The main achievement of Klan rallies is to speed the demise of the Klan

May 07, 2006|By TIM ROWLAND

John Howard, superintendent of Antietam National Battlefield, probably felt that he had little choice but to allow the Ku Klux Klan to soil what many consider to be sacred ground. But he's too sharp a guy not to understand and at some level appreciate the myriad of ironies.

In granting the Klan's request for a rally at Antietam, Howard did the right thing, and not just because the Constitution says he had little choice. Free speech is a federal foundation so nowhere can this be more undeniable than on federal property.

But it goes well beyond that. There are two reasons for maintaining a public battlefield. It's a commemoration to those who sacrificed themselves for the benefit of the rest of us. And it's also an instrument of teaching.

Out of battles come lessons, not just in military tactics, but in culture and society. Battles say to us, society made a mistake and this is the price of that mistake - so let's remember, so as not to repeat.


Although they are too angry and politically tone deaf to know it, Klan members have actually done us a tremendous favor by choosing Antietam as the site for their little shindig.

Some have made the point that the Klan's appearance on this ground sullies the memories of those who fought and died there.

The reality is quite the opposite. The Klan's appearance accentuates the importance of the struggle. Lincoln may not have gone into the Civil War with the idea of freeing the slaves, but the South sure went into the war with the idea of keeping them. This "states rights" issue that honorable southern sympathizers - understandably wishing to associate their cause with glory instead of shame - use as the cause of the war is essentially correct.

And one of the chief rights the South wished to protect was - you guessed it.

The Klan, of course, misreads history too far in the opposite direction. It has co-opted the southern flag and would have you believe the war was fought in the name of racial purity. Truth be told, it wouldn't surprise me if it's the southern partisans who take greater offense at the Klan's arrival than those of the North.

But what the Klan does is remind us that these battles are still being waged, in hearts instead of on hillsides.

Obviously, in a community that is still trying to heal some recent racial bruises, the Klan isn't doing us any favors from a state and national image standpoint. We are going to look suspect in the eyes of the world when we say "We are not racist! Oh, and by the way, those attending next month's Klan rally are urged to take Md. 65 to avoid congestion in Sharpsburg."

But there is a half-full side to this glass. It hasn't been so very long ago that news of a Klan get-together would have had people in the region planning picnics and pressing their pillowcases. It would have been a big deal, with big crowds.

Today in Washington County, the overriding sentiment has been one of taking shots at Howard for not putting up a fight against the Klan's appearance. No one wants them here. Their presence is viewed with overwhelming disgust and embarrassment.

Just think about that for a moment from an historical perspective.

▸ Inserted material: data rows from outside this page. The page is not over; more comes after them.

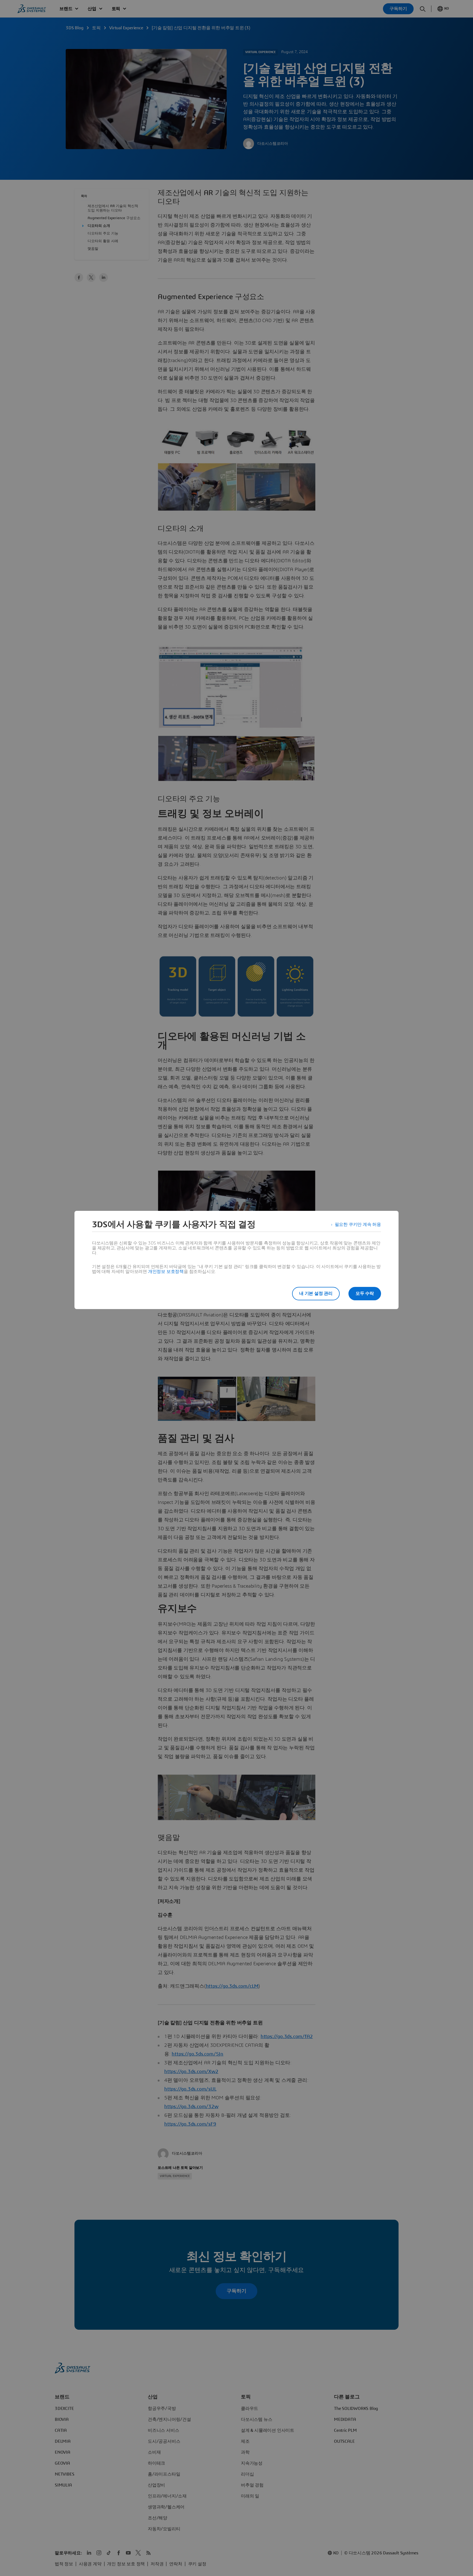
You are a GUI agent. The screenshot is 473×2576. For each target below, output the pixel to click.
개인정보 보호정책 (166, 1271)
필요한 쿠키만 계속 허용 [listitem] (358, 1224)
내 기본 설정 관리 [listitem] (316, 1293)
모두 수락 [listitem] (365, 1293)
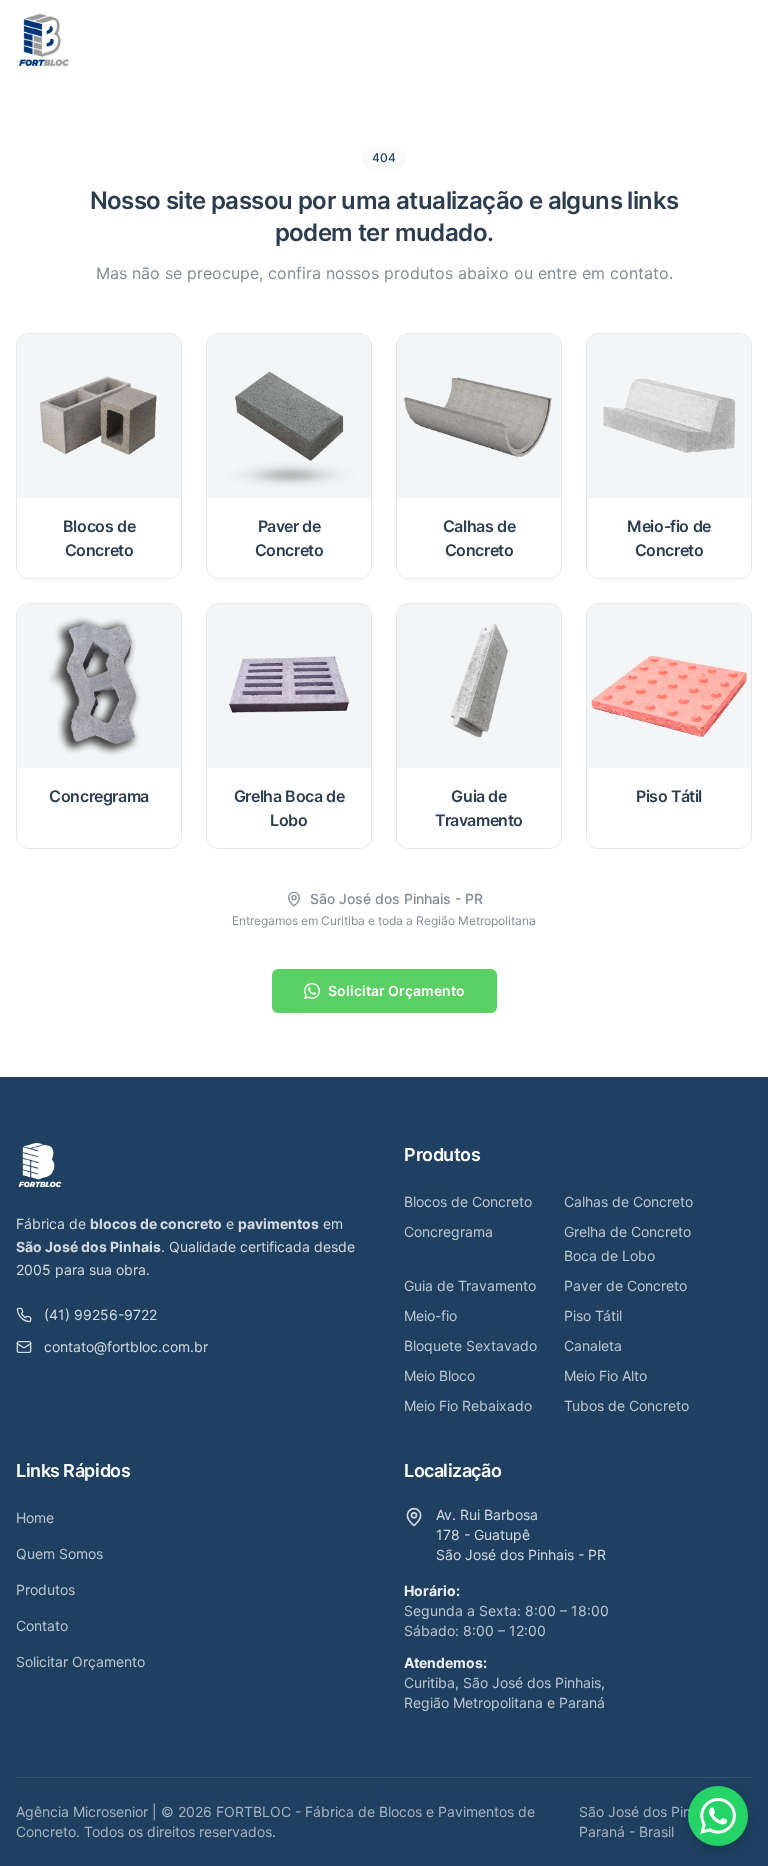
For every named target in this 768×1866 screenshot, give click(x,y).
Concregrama (448, 1231)
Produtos (45, 1589)
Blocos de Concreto (468, 1201)
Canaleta (593, 1345)
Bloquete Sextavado (470, 1345)
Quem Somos (59, 1553)
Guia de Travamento (470, 1285)
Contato (42, 1625)
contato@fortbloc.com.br (126, 1346)
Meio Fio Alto (605, 1375)
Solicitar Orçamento (396, 990)
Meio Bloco (439, 1375)
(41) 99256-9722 (100, 1314)
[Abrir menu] (732, 40)
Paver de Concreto (625, 1285)
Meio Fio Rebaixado (468, 1405)
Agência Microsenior (82, 1811)
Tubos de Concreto (626, 1405)
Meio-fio (430, 1315)
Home (35, 1517)
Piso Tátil (593, 1315)
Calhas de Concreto (628, 1201)
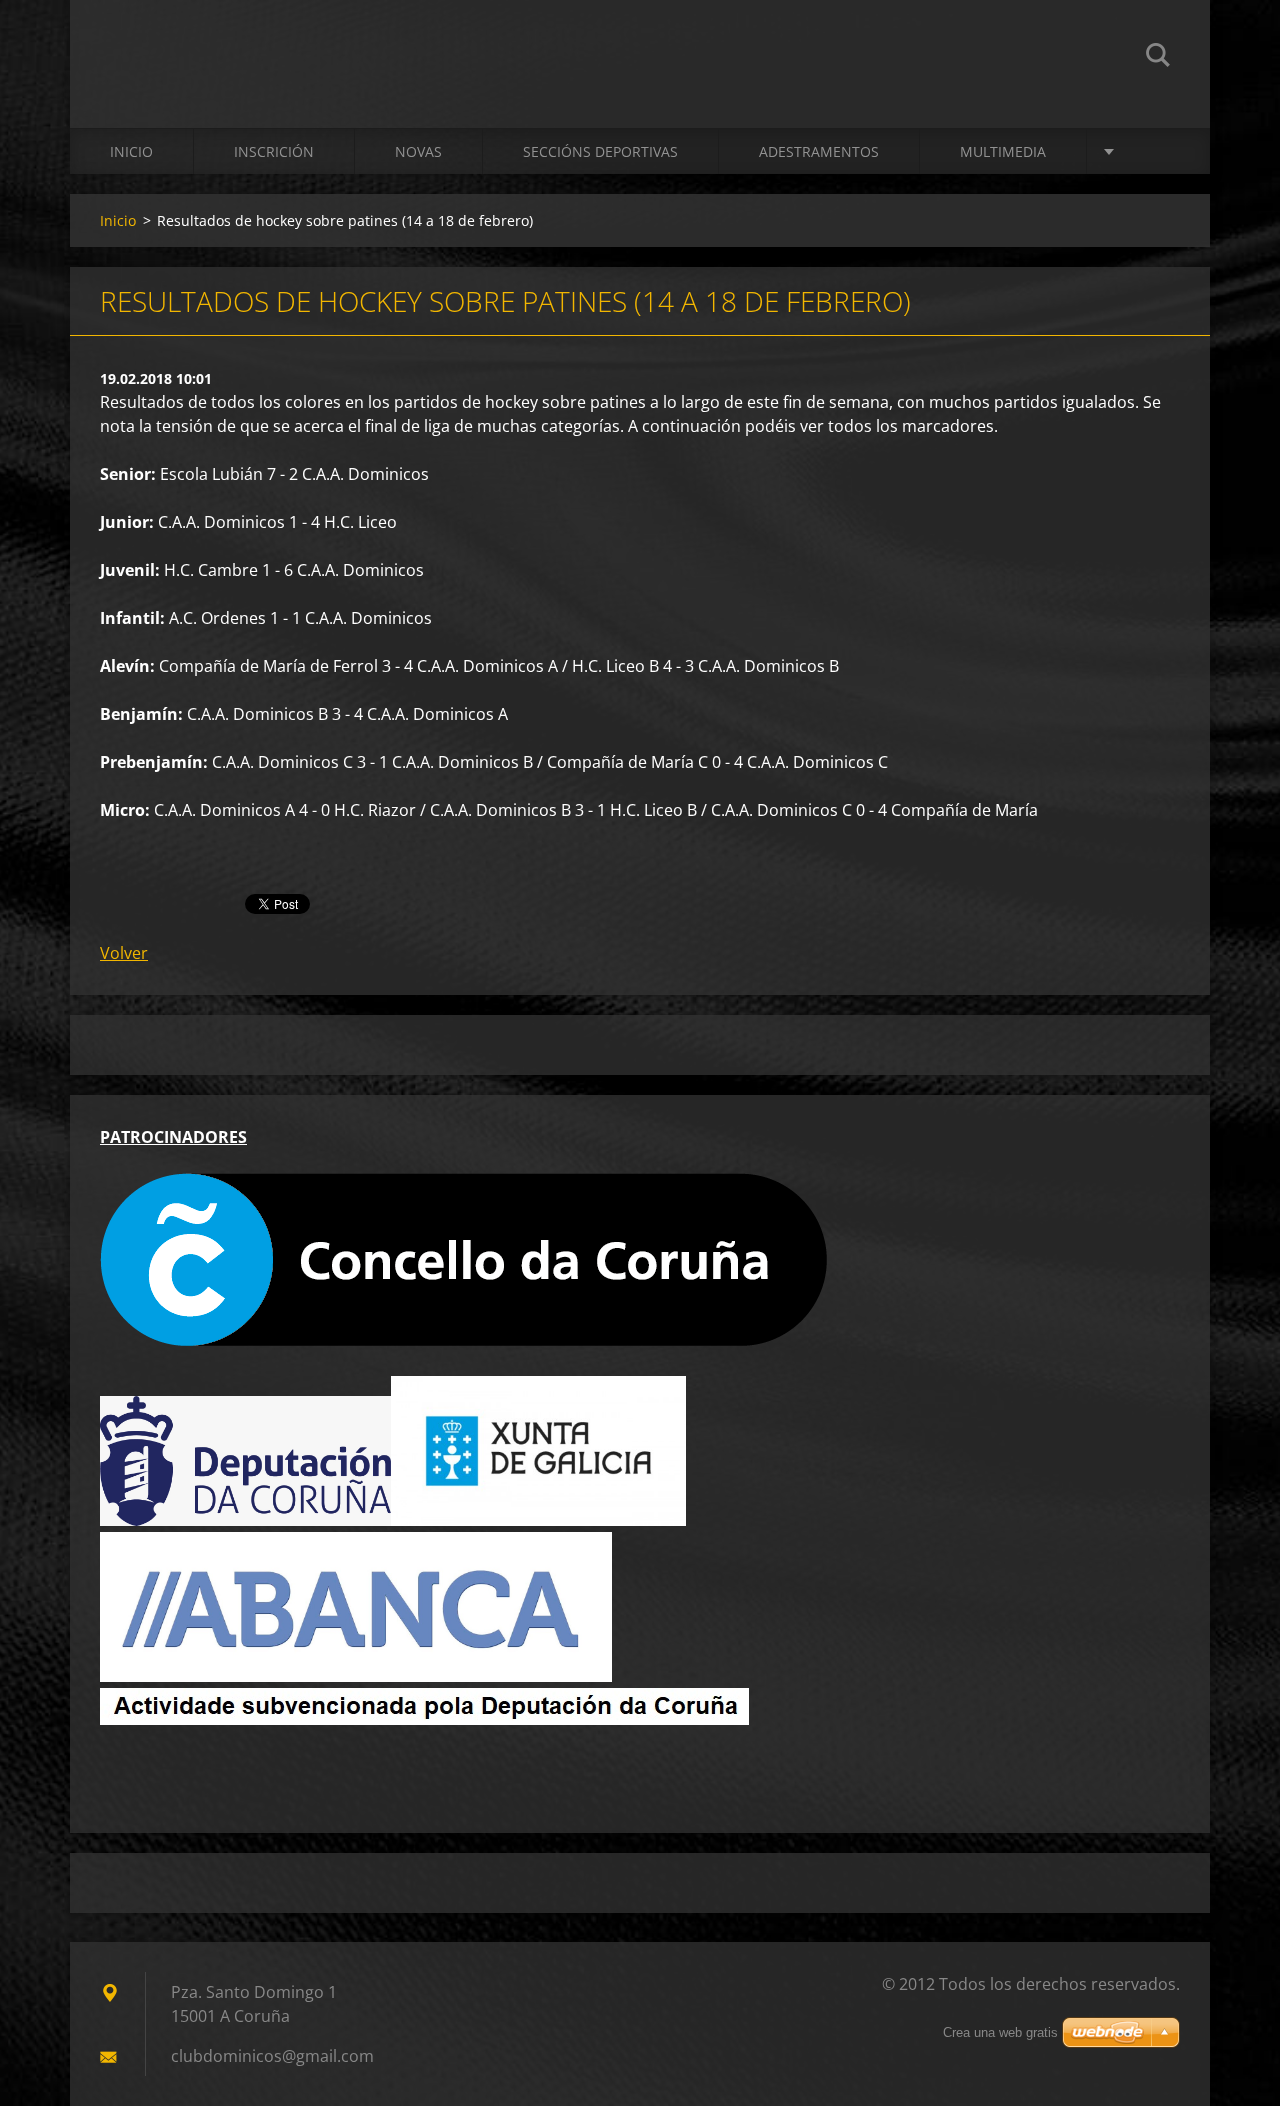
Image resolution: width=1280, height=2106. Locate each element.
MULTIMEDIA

Eighty years is a staggeringly short period of time for a cultural foundation to experience a 180 degree course correction. What other rock-solid, fundamental belief, dearly held by a majority of people, has been so universally overturned in such short order? Anywhere? Ever?

The Klan has gone from tens of thousands of members to a comedy act. They say they didn't have more supporters at the last rally because a lot of them "missed the bus." And I'm pretty sure a majority of us are not going to entrust our belief system to a group that can't even learned to tell time.

I know that to blacks, racial progress in this country seems glacially slow - and so it does too to whites who see the truth of equality and tolerance as so very obvious.

We have tried to undo four centuries of slavery in four decades of civil rights awareness. That's a lot to ask. And conversely, 400 years is a hefty debt to repay.

When the Klan raises its pointy head, we understand that not all the rust of an archaic institution has been sanded away. That's a useful lesson, and a reminder that a glass that's half full isn't half full enough.

If these outdated attitudes exist, we're better off knowing it. A Klan rally takes us out of our comfort zones. It agitates the water and makes us think about things we would rather not think about.

A Klan rally is a rip in the quilt of warm complacency, but a complacent people will see no reason for change.

The crowning irony is that a Klan rally, ugly as it may appear, does more for racial equality than a rally of people agitating for social justice - precisely because it is ugly. If all is calm and pretty, why would we want change?

The Battle of Antietam itself was ugly, but it needed to happen in order for us to set ourselves straight. One could make the same argument about the Klan.

Those disturbed by the event can take perhaps a small degree of comfort with this thought: The main achievement of each Klan rally is to speed the day when the organization no longer exists at all.